When training neural networks with full-batch gradient descent (GD) and step size η, the largest eigenvalue of the Hessian -- the sharpness S(θ) -- rises to 2/η and hovers there, a phenomenon termed the Edge of Stability (EoS). damian2023selfstab showed that this behavior is explained by a self-stabilization mechanism driven by third-order structure of the loss, and that GD implicitly follows projected gradient descent (PGD) on the constraint S(θ)≤ 2/η. For mini-batch stochastic gradient descent (SGD), the sharpness stabilizes below 2/η, with the gap widening as the batch size decreases; yet no theoretical explanation exists for this suppression.

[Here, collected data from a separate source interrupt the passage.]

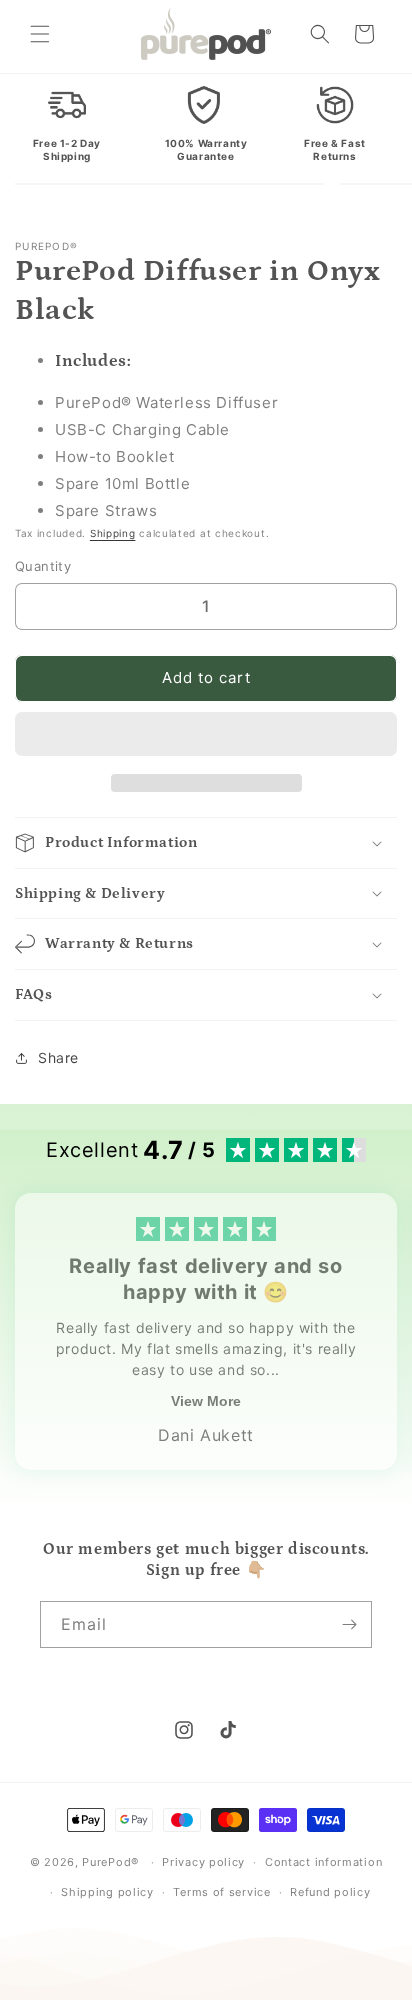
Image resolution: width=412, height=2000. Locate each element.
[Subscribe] (349, 1624)
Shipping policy (107, 1892)
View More (206, 1401)
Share (58, 1057)
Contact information (323, 1862)
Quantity (43, 566)
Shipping (113, 533)
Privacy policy (203, 1862)
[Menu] (40, 34)
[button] (206, 735)
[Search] (320, 34)
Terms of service (221, 1892)
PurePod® (110, 1862)
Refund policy (330, 1892)
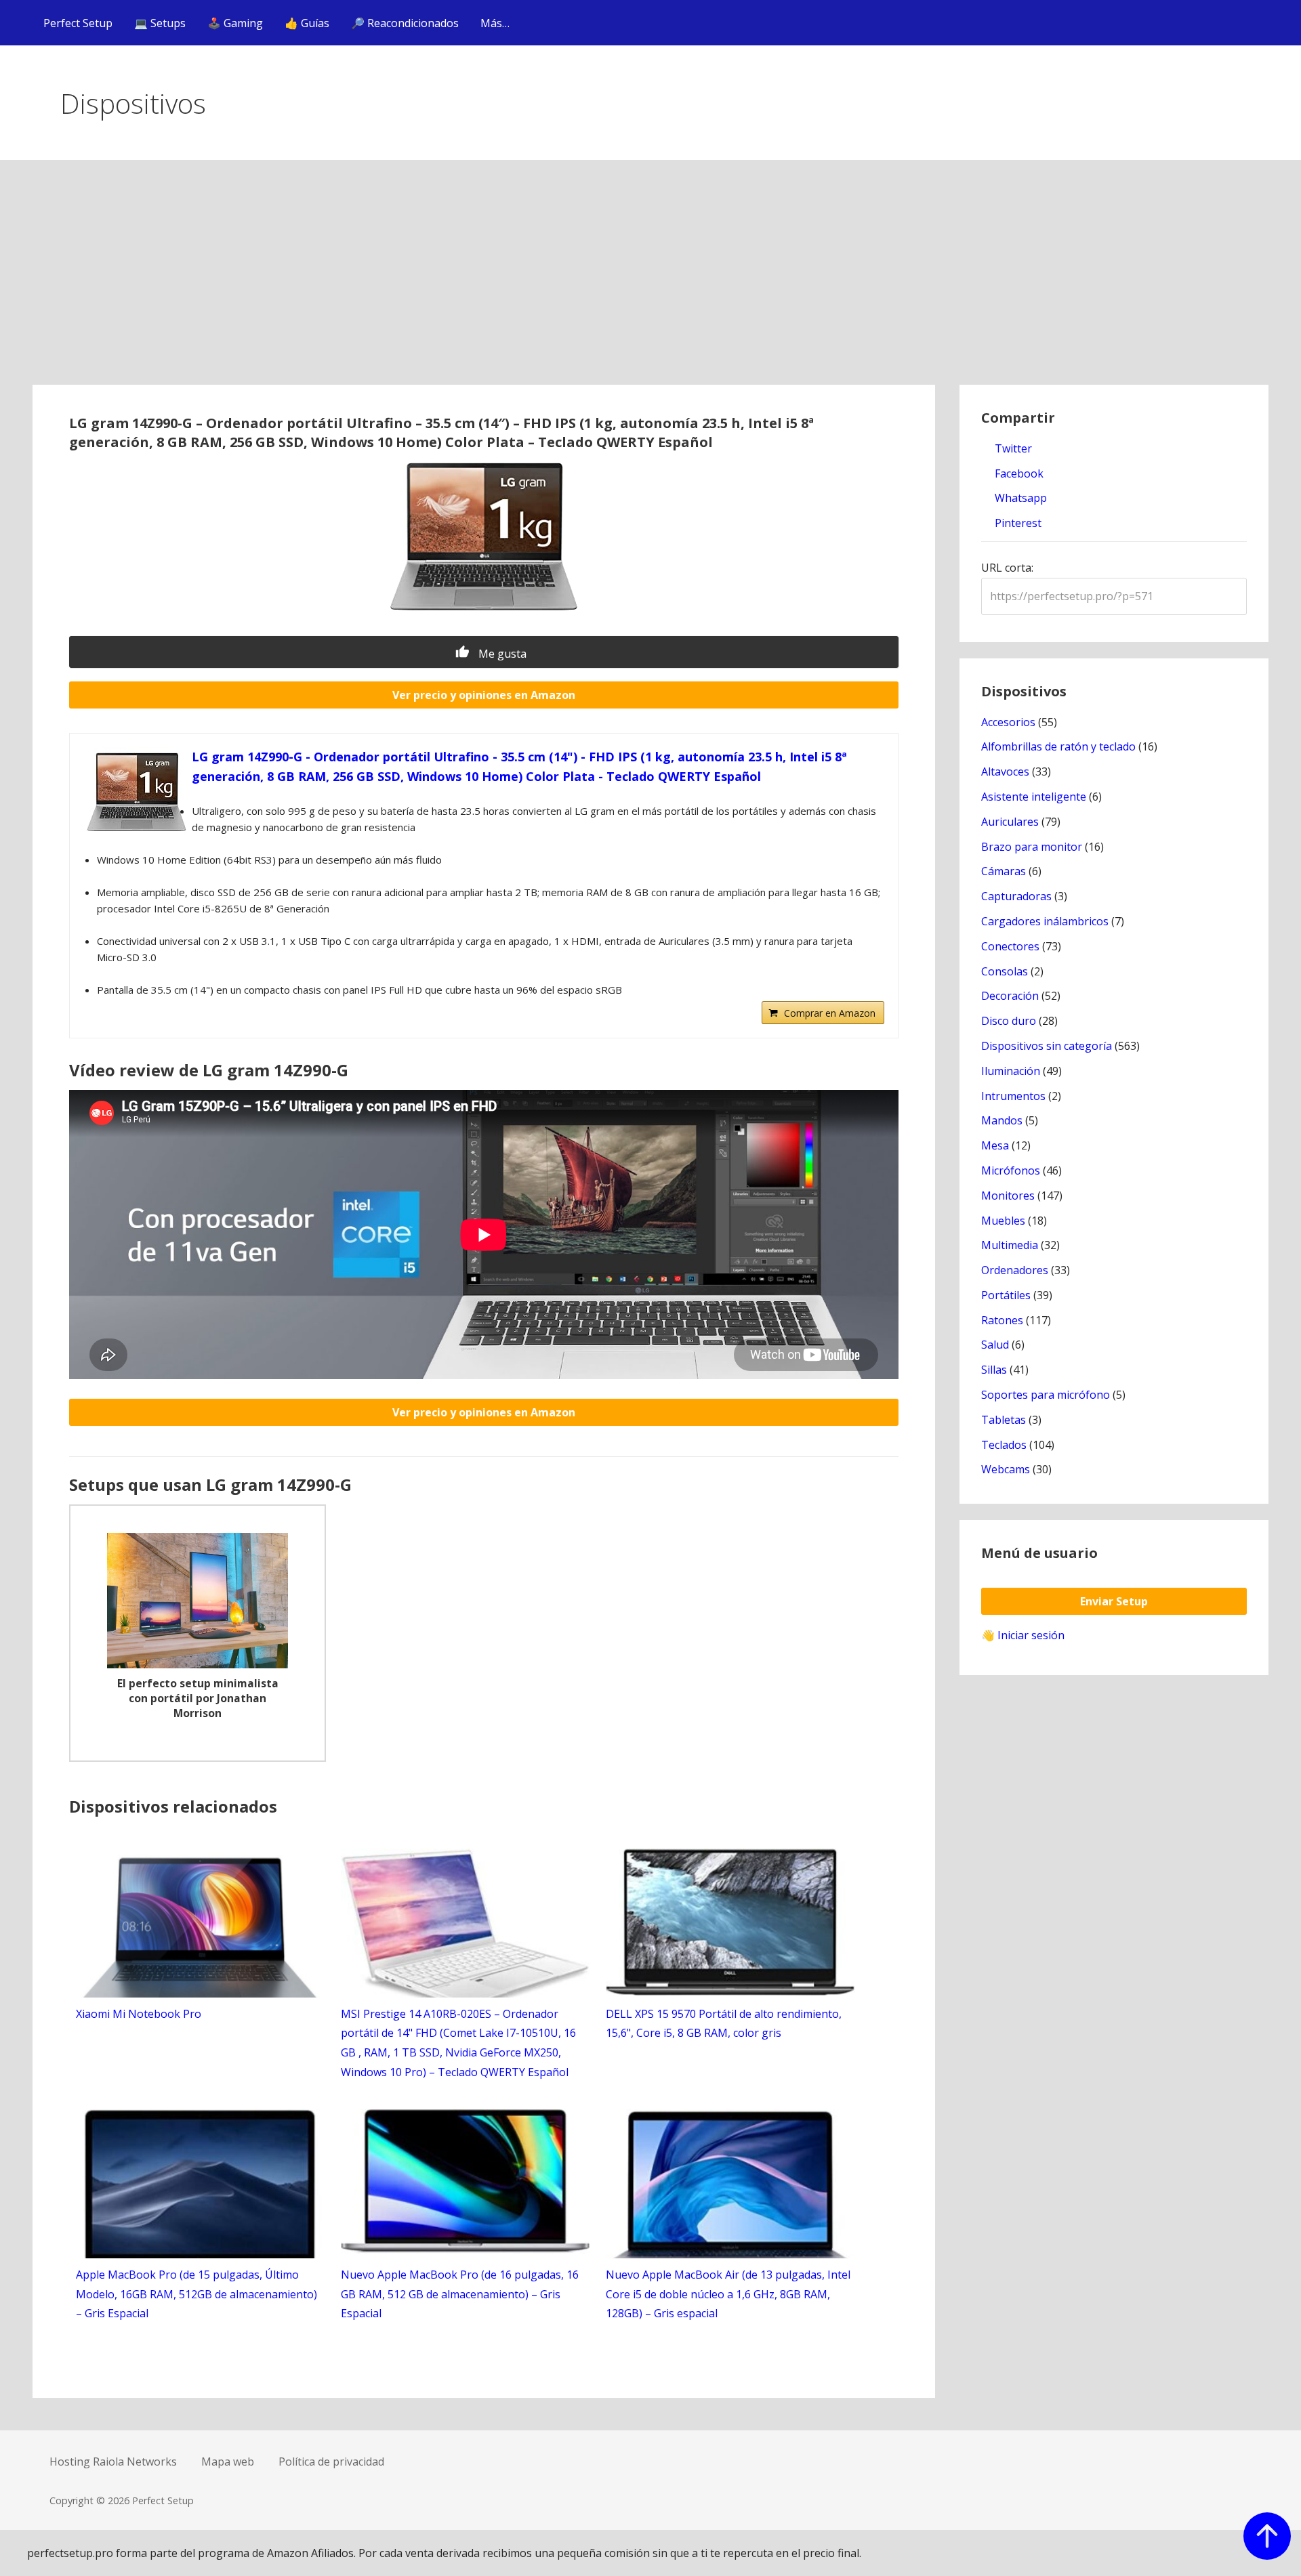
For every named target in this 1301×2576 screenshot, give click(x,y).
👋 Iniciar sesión (1023, 1635)
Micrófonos (1010, 1170)
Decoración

We introduce stochastic self-stabilization, extending the self-stabilization framework to SGD. Our key insight is that gradient noise injects variance into the oscillatory dynamics along the top Hessian eigenvector, strengthening the cubic sharpness-reducing force and shifting the equilibrium below 2/η. Following the approach of damian2023selfstab, we define stochastic predicted dynamics relative to a moving projected gradient descent trajectory and prove a stochastic coupling theorem that bounds the deviation of SGD from these predictions. We derive a closed-form equilibrium sharpness gap: S = η β σu2/(4α), where α is the progressive sharpening rate, β is the self-stabilization strength, and σ u2 is the gradient noise variance projected onto the top eigenvector. This formula predicts that smaller batch sizes yield flatter solutions and recovers GD when the batch equals the full dataset.